* _STATED PROBLEM_
Copy the glossary below word for word, from its heading through the last definition.

* _PASSAGE_
Glossary
Types of attestation for names and terms of the corresponding source language
This term is attested in a manuscript used as a source for this translation.
This term is attested in other manuscripts with a parallel or similar context.
This term is attested in dictionaries matching Tibetan to the corresponding language.
The attestation of this name is approximate. It is based on other names where the relationship between the Tibetan and source language is attested in dictionaries or other manuscripts.
This term is a reconstruction based on the Tibetan phonetic rendering of the term.
This term is a reconstruction based on the semantics of the Tibetan translation.
This term has been supplied from an unspecified source, which most often is a widely trusted dictionary.
g.1
adherent of positions
Wylie: phyogs ’dzin pa
Tibetan: ཕྱོགས་འཛིན་པ།
Followers of particular philosophical positions, who reject the philosophical positions of others.

* _DATA SEGMENT_
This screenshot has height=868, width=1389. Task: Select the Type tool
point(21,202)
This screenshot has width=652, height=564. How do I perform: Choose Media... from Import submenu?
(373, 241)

* _TASK RESPONSE_
Glossary
Types of attestation for names and terms of the corresponding source language
This term is attested in a manuscript used as a source for this translation.
This term is attested in other manuscripts with a parallel or similar context.
This term is attested in dictionaries matching Tibetan to the corresponding language.
The attestation of this name is approximate. It is based on other names where the relationship between the Tibetan and source language is attested in dictionaries or other manuscripts.
This term is a reconstruction based on the Tibetan phonetic rendering of the term.
This term is a reconstruction based on the semantics of the Tibetan translation.
This term has been supplied from an unspecified source, which most often is a widely trusted dictionary.
g.1
adherent of positions
Wylie: phyogs ’dzin pa
Tibetan: ཕྱོགས་འཛིན་པ།
Followers of particular philosophical positions, who reject the philosophical positions of others.